THE PROBLEM> Please recast the material below as a numbered list, taking only the lines from the line with "Screen dimensions: 720x540" up to and including the line with "pos(868,79)" and leaving out any blank lines.

** START OF DATASET RECORDS **

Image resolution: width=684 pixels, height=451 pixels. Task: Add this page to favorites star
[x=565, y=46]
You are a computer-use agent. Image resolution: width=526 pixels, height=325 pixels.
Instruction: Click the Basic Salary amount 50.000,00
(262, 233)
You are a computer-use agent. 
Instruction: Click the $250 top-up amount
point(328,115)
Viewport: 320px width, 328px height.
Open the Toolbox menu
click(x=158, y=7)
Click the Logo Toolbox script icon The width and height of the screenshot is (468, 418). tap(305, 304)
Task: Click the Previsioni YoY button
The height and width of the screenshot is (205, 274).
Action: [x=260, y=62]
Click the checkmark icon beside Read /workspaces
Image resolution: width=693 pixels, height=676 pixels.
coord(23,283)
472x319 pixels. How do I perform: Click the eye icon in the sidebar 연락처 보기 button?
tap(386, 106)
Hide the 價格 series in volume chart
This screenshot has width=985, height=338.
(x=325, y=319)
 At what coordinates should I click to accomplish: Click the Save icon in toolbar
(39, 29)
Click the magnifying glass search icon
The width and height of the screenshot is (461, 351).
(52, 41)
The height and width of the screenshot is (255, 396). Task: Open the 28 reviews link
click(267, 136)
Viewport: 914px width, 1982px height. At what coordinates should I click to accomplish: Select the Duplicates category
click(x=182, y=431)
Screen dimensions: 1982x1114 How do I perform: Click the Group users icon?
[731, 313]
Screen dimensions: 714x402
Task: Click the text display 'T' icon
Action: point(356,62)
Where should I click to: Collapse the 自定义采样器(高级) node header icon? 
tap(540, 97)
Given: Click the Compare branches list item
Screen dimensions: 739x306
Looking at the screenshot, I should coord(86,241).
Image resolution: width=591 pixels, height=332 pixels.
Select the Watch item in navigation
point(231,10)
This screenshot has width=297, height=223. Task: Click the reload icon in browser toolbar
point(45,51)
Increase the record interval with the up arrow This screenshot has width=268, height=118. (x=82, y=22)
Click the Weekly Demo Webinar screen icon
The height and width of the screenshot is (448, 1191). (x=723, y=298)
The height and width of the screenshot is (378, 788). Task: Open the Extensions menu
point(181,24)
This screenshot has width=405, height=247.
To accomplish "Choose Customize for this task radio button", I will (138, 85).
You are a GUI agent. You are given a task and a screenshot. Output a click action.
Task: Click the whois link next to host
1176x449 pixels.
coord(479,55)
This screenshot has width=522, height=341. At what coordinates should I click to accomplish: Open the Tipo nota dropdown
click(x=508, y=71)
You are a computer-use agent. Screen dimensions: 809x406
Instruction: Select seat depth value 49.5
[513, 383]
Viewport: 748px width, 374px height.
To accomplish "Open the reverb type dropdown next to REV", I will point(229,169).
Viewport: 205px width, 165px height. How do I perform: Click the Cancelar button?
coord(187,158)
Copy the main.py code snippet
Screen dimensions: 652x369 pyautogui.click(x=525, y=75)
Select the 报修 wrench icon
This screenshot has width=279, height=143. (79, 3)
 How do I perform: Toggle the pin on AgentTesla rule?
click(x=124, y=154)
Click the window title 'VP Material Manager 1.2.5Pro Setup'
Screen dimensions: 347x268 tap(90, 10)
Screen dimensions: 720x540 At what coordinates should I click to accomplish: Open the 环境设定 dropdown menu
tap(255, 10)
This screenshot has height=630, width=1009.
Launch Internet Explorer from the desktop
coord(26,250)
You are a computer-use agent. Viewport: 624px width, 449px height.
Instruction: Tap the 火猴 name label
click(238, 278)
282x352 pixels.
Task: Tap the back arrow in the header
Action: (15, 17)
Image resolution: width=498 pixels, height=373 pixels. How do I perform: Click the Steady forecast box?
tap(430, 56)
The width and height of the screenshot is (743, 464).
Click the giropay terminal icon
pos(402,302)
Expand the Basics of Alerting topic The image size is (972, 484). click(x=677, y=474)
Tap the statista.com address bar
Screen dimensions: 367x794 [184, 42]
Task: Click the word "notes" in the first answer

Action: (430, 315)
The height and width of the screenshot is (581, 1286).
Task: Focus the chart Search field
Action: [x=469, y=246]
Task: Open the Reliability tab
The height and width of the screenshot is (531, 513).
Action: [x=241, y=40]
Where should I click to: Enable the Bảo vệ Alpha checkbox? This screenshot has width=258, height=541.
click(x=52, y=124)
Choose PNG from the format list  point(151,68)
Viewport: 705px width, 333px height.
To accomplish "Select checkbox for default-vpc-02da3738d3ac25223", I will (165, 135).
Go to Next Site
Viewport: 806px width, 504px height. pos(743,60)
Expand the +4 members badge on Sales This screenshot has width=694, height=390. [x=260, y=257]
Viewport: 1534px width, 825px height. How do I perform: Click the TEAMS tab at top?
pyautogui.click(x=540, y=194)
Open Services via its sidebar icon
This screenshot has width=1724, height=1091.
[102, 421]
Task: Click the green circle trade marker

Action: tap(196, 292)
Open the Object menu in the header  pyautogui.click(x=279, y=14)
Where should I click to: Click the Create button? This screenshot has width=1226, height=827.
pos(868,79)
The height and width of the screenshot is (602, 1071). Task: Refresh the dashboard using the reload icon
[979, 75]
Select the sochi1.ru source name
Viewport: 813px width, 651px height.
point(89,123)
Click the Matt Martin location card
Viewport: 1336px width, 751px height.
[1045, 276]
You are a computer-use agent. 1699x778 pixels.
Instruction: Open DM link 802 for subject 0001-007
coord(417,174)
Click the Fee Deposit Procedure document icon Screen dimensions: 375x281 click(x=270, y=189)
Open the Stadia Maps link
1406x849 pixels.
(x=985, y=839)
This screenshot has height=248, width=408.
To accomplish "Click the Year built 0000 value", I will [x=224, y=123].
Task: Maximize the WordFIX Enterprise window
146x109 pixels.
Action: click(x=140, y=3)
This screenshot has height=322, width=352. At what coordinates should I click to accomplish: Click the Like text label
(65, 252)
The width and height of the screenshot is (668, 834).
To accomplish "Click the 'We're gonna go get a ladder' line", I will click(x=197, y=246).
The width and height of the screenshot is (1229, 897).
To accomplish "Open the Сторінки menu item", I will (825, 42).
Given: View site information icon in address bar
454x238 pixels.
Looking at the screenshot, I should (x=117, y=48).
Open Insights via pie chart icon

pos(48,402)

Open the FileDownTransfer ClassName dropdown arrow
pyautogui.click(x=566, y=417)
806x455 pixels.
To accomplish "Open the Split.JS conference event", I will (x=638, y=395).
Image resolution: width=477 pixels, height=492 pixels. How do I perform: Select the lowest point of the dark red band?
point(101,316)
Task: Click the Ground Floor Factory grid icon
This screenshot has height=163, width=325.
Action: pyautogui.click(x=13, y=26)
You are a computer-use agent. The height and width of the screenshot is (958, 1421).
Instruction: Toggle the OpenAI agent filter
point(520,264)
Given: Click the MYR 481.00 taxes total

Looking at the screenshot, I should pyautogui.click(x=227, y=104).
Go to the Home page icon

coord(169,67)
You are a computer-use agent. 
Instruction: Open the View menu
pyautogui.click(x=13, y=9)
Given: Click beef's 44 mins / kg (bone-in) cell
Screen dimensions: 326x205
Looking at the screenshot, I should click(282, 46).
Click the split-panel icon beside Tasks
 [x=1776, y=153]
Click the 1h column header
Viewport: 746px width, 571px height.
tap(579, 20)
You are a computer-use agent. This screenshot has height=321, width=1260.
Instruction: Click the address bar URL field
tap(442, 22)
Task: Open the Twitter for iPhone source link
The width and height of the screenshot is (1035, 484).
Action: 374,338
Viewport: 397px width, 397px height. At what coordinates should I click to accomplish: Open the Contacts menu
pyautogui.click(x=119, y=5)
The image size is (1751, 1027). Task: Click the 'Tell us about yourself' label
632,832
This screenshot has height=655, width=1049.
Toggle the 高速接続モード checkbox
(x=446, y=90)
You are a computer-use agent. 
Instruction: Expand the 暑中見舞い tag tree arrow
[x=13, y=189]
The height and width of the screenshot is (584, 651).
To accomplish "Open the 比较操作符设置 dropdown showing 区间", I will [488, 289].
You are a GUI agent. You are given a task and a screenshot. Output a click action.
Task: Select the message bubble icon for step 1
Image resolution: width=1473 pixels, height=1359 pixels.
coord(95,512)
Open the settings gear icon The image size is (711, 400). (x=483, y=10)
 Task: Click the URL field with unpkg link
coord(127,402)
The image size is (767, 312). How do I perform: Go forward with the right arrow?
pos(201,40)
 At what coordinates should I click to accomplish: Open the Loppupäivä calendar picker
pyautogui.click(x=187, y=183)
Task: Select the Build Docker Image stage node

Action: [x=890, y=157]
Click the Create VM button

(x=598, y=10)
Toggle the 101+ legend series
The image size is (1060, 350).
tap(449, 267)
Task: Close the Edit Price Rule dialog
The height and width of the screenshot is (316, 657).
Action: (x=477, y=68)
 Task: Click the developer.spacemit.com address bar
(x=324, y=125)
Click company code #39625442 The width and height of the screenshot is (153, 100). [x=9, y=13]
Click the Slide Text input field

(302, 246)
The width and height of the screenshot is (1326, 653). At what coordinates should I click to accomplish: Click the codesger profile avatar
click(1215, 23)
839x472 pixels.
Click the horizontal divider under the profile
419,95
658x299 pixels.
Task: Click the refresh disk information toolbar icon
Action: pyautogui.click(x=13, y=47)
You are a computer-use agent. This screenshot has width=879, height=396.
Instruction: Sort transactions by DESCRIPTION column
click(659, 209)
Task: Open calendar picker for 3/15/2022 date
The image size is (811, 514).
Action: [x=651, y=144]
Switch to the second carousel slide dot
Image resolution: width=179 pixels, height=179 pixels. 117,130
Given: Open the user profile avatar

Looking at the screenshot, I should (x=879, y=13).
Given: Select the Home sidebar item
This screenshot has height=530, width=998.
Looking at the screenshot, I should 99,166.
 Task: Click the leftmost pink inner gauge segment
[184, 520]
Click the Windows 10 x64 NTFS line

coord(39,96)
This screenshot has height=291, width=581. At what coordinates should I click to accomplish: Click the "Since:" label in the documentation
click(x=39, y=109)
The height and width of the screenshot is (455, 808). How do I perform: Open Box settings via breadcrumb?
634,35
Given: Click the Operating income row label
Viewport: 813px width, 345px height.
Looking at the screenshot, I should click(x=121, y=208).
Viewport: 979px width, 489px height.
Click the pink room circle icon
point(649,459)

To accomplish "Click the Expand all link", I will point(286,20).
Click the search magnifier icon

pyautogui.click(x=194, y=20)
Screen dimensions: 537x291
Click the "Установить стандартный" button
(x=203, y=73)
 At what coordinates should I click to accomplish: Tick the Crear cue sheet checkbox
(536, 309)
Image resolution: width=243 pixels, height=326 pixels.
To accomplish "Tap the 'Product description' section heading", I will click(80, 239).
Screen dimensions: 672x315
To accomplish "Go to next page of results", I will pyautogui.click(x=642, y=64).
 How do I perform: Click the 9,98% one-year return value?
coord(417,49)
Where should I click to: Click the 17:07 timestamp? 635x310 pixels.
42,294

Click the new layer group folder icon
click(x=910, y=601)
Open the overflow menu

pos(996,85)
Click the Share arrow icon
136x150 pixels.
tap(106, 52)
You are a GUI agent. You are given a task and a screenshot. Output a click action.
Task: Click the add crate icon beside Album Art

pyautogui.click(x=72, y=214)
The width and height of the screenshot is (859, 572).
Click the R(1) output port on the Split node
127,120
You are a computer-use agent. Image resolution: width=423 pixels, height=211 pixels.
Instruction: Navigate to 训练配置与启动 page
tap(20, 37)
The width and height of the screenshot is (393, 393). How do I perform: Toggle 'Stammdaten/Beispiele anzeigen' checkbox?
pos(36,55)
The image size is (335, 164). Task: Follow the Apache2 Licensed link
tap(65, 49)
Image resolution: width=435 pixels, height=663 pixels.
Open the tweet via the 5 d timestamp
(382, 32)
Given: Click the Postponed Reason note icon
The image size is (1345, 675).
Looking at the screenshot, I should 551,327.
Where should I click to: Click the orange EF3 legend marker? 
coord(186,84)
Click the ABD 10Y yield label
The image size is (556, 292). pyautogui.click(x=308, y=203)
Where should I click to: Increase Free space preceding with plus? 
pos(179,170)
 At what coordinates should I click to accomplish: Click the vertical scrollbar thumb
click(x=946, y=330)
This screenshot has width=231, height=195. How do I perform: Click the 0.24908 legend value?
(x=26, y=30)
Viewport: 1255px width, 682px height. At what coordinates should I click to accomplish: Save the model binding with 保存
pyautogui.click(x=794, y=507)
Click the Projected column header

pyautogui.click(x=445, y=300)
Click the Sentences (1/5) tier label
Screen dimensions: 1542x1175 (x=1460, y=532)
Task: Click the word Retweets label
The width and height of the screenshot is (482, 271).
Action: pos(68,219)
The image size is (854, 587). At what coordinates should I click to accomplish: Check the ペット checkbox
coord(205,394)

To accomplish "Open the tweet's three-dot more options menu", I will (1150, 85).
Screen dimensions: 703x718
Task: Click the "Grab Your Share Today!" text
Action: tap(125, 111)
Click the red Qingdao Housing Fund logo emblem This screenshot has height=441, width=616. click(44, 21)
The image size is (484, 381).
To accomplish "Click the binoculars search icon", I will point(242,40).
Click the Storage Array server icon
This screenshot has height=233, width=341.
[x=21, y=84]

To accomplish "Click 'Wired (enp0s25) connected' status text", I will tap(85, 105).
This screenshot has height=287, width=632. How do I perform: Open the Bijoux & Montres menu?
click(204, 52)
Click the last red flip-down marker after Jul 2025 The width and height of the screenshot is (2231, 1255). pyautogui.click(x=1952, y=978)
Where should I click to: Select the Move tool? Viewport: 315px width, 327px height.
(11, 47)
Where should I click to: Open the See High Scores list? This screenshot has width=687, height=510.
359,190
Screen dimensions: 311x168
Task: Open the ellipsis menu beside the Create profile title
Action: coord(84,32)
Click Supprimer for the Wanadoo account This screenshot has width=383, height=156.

** END OF DATASET RECORDS **

OUTPUT FOR THIS EXERCISE>
1. Screen dimensions: 720x540 At what coordinates should I click to accomplish: Open the 环境设定 dropdown menu
2. tap(255, 10)
3. This screenshot has height=630, width=1009.
4. Launch Internet Explorer from the desktop
5. coord(26,250)
6. You are a computer-use agent. Viewport: 624px width, 449px height.
7. Instruction: Tap the 火猴 name label
8. click(238, 278)
9. 282x352 pixels.
10. Task: Tap the back arrow in the header
11. Action: (15, 17)
12. Image resolution: width=498 pixels, height=373 pixels. How do I perform: Click the Steady forecast box?
13. tap(430, 56)
14. The width and height of the screenshot is (743, 464).
15. Click the giropay terminal icon
16. pos(402,302)
17. Expand the Basics of Alerting topic The image size is (972, 484). click(x=677, y=474)
18. Tap the statista.com address bar
19. Screen dimensions: 367x794 [184, 42]
20. Task: Click the word "notes" in the first answer
21. Action: (430, 315)
22. The height and width of the screenshot is (581, 1286).
23. Task: Focus the chart Search field
24. Action: [x=469, y=246]
25. Task: Open the Reliability tab
26. The height and width of the screenshot is (531, 513).
27. Action: [x=241, y=40]
28. Where should I click to: Enable the Bảo vệ Alpha checkbox? This screenshot has width=258, height=541.
29. click(x=52, y=124)
30. Choose PNG from the format list  point(151,68)
31. Viewport: 705px width, 333px height.
32. To accomplish "Select checkbox for default-vpc-02da3738d3ac25223", I will (165, 135).
33. Go to Next Site
34. Viewport: 806px width, 504px height. pos(743,60)
35. Expand the +4 members badge on Sales This screenshot has width=694, height=390. [x=260, y=257]
36. Viewport: 1534px width, 825px height. How do I perform: Click the TEAMS tab at top?
37. pyautogui.click(x=540, y=194)
38. Open Services via its sidebar icon
39. This screenshot has width=1724, height=1091.
40. [102, 421]
41. Task: Click the green circle trade marker
42. Action: tap(196, 292)
43. Open the Object menu in the header  pyautogui.click(x=279, y=14)
44. Where should I click to: Click the Create button? This screenshot has width=1226, height=827.
45. pos(868,79)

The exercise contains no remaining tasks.